Sugar Daddy is just slang for high-fructose cornfather.
Hey girl, are you pineapple on pizza because a lot of people say you are disgusting but I kind of like you?
*gives rubber ducky a swig of my wine*
Everybody in this tub getting tipsy.
A curious tradition — to look at a newborn baby and say to yourself, “Because of your DNA, one day you will rule over me.”
Do you think if I slip this Dr. an extra $100, I’ll get the “good” prostate exam?
CARPET SALESMAN: [sighing, handing me another sample] What about this one for your bedroom?
ME: Hmmm no that one is also far too small
I always hold open doors and let ladies through first because, you know, snipers.

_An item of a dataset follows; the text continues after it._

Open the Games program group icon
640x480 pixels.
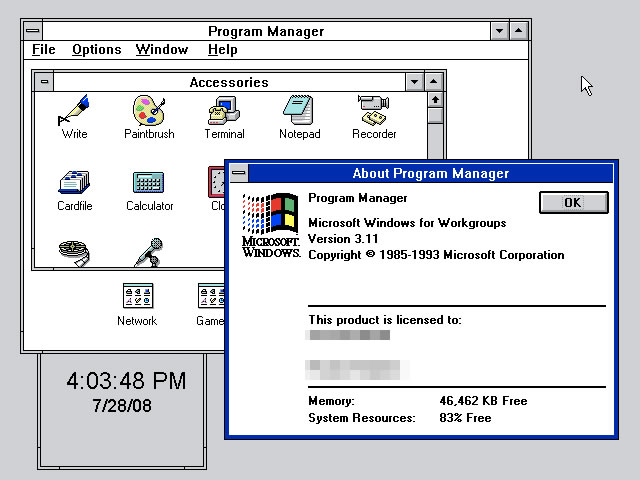coord(211,297)
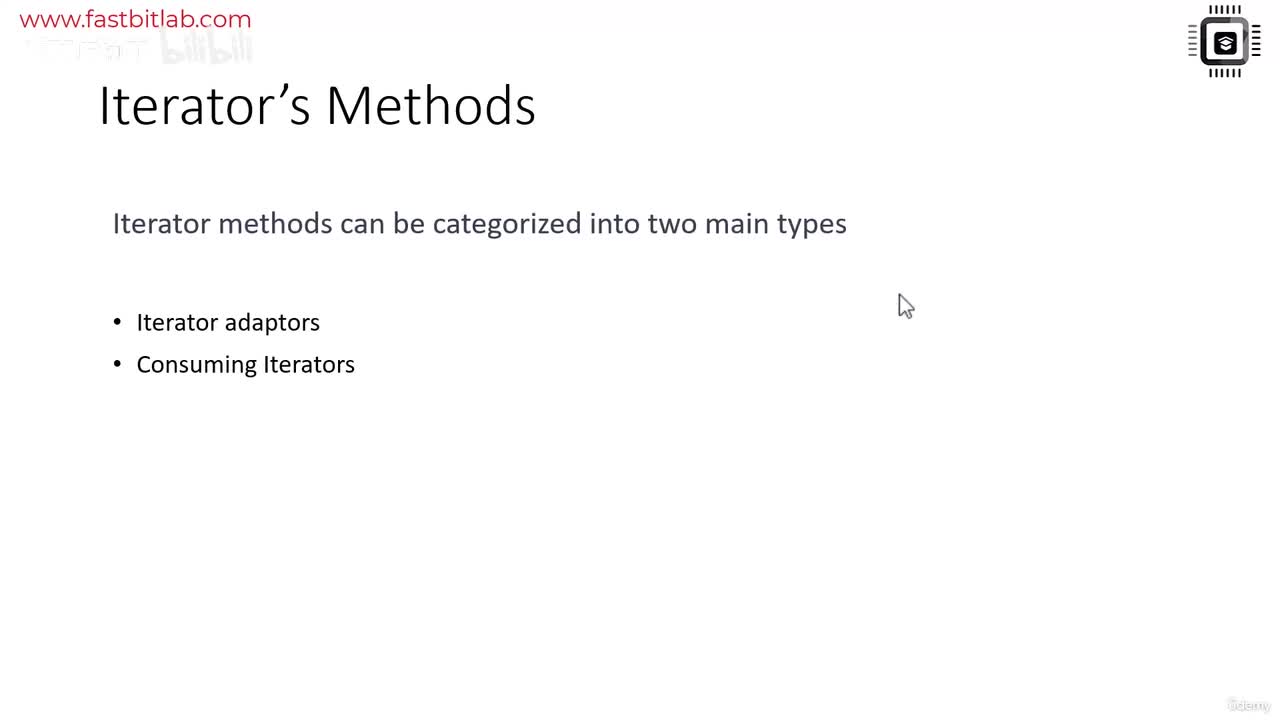
Task: Click the words can be in subtitle
Action: (382, 223)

You know how when everyone is clapping along to the song and you join in and it’s fun at first but after a while you’re like oh shit do I have to keep this up for the whole song? That’s what life is like.
Dear lady arguing w/ the clerk over whether or not it is “good” champagne: YOU ARE IN A GAS STATION!

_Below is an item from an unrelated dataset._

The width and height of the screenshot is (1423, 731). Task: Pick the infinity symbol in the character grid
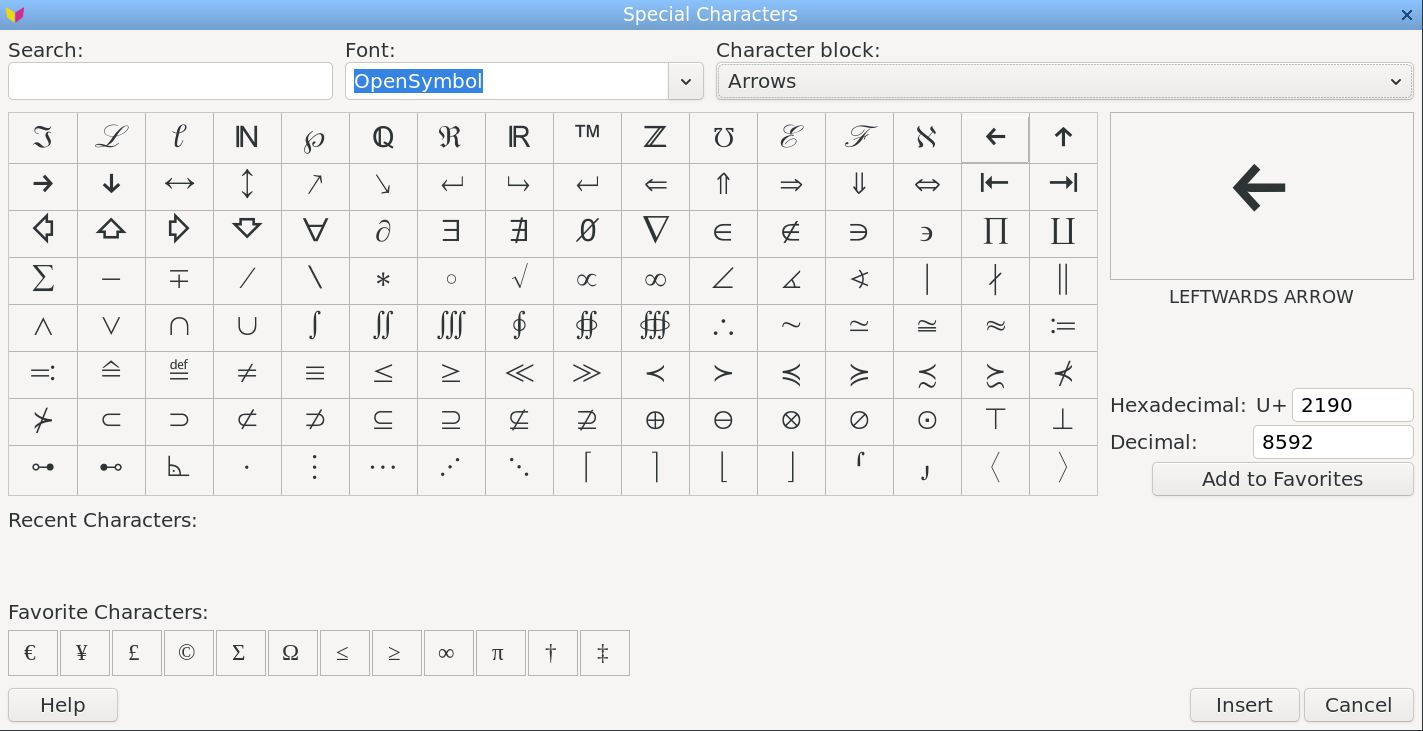pos(655,280)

Tech Twitter in a nutshell 😂😂😂
People who live in glass houses should install frosted glass around the toilet part.
I’ve worn bobby pins in my hair just in case I have to pick a lock and save the day. The only saving the day my bobby pins have done is clearing a clogged bong.
THERAPIST: What do you wish for?
WIFE: That we become closer again & [smiles at me] focus on the important things
ME: For the dog to talk
STUDENT: what’s it like being drunk?
TEACHER: see those 6 desks? A drunk person would see 12.
STUDENT: there are only 3 desks.
My best relationship advice: Make sure you’re the crazy one.
Turbulence is just God’s little way of telling us we’re NOT BIRDS.
my family doesn’t play board games at Christmas anymore since that one year my sister ripped a Monopoly board in half and Risk caused a divorce
If I cared about being judged by a stranger, I’d be religious.
Husband: *measures out 3 cups of rice, cooks*
Me: what are you-
Husband: *muffled, from behind a giant mountain of rice* why did I end up with 80 cups?!!
Me: *shouting* because you don’t get rice math!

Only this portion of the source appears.